US 12,136,203 B2
Photo relighting using deep neural networks and confidence learning
Tiancheng Sun, Mountain View, CA (US); Yun-Ta Tsai, Los Gatos, CA (US); and Jonathan Barron, Alameda, CA (US)
Assigned to Google LLC, Mountain View, CA (US)
Filed by Google LLC, Mountain View, CA (US)
Filed on Aug. 22, 2023, as Appl. No. 18/236,583.
Application 18/236,583 is a continuation of application No. 17/260,364, granted, now 11,776,095, previously published as PCT/US2019/025205, filed on Apr. 1, 2019.

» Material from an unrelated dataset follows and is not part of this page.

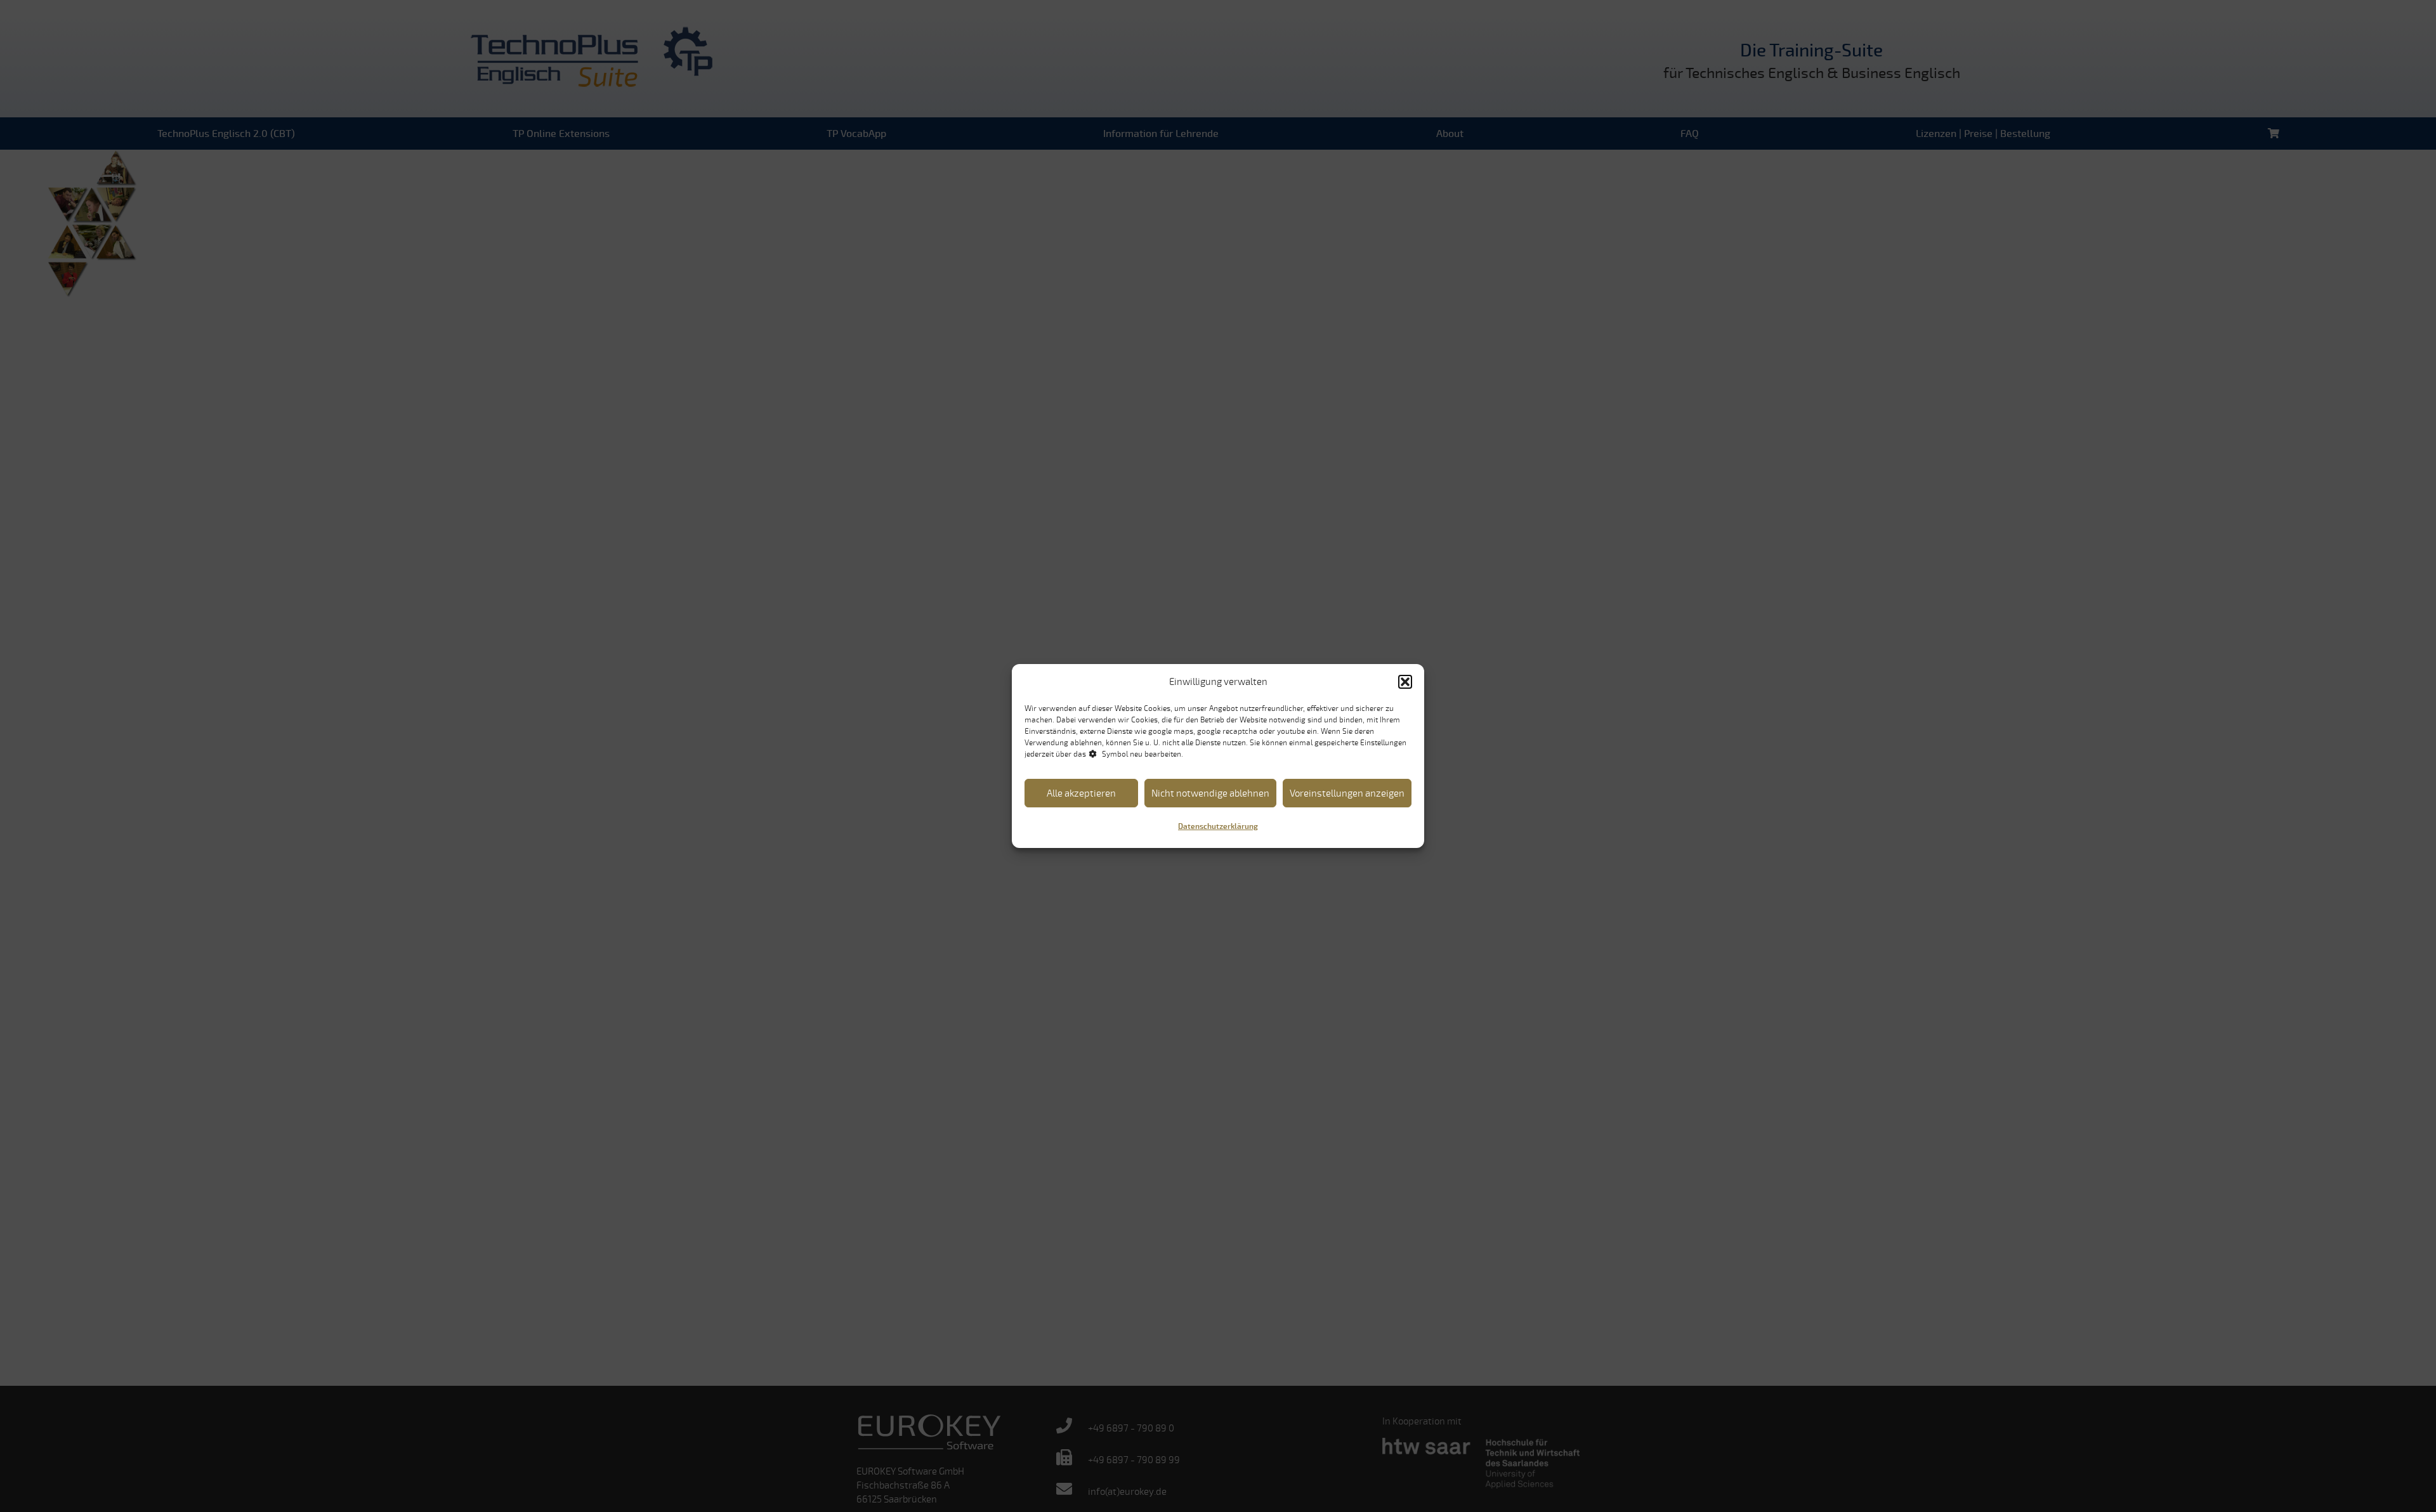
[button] (1405, 681)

Claims priority of provisional application 62/749,081, filed on Oct. 22, 2018.
Claims priority of provisional application 62/735,506, filed on Sep. 24, 2018.
Prior Publication US 2023/0401681 A1, Dec. 14, 2023
Int. Cl. G06T 5/00 (2024.01); G06T 5/94 (2024.01); G06T 15/50 (2011.01)
CPC G06T 5/94 (2024.01) [G06T 15/506 (2013.01); G06T 2207/20081 (2013.01); G06T 2207/20084 (2013.01)] 20 Claims
OG exemplary drawing
 
1. A computer-implemented method, comprising:
receiving a training dataset comprising a plurality of images, wherein each image of the plurality of images is associated with a corresponding lighting model, wherein a given lighting model corresponding to a given image is indicative of a location of one or more environmental light sources with reference to an object in the given image;
training, based on the training dataset, a neural network by:
receiving, by a computing device, an input image and data about a target lighting model,
predicting an initial lighting model associated with the input image, and
predicting a relighting of the input image by replacing the initial lighting model with the target lighting model; and
providing the trained neural network.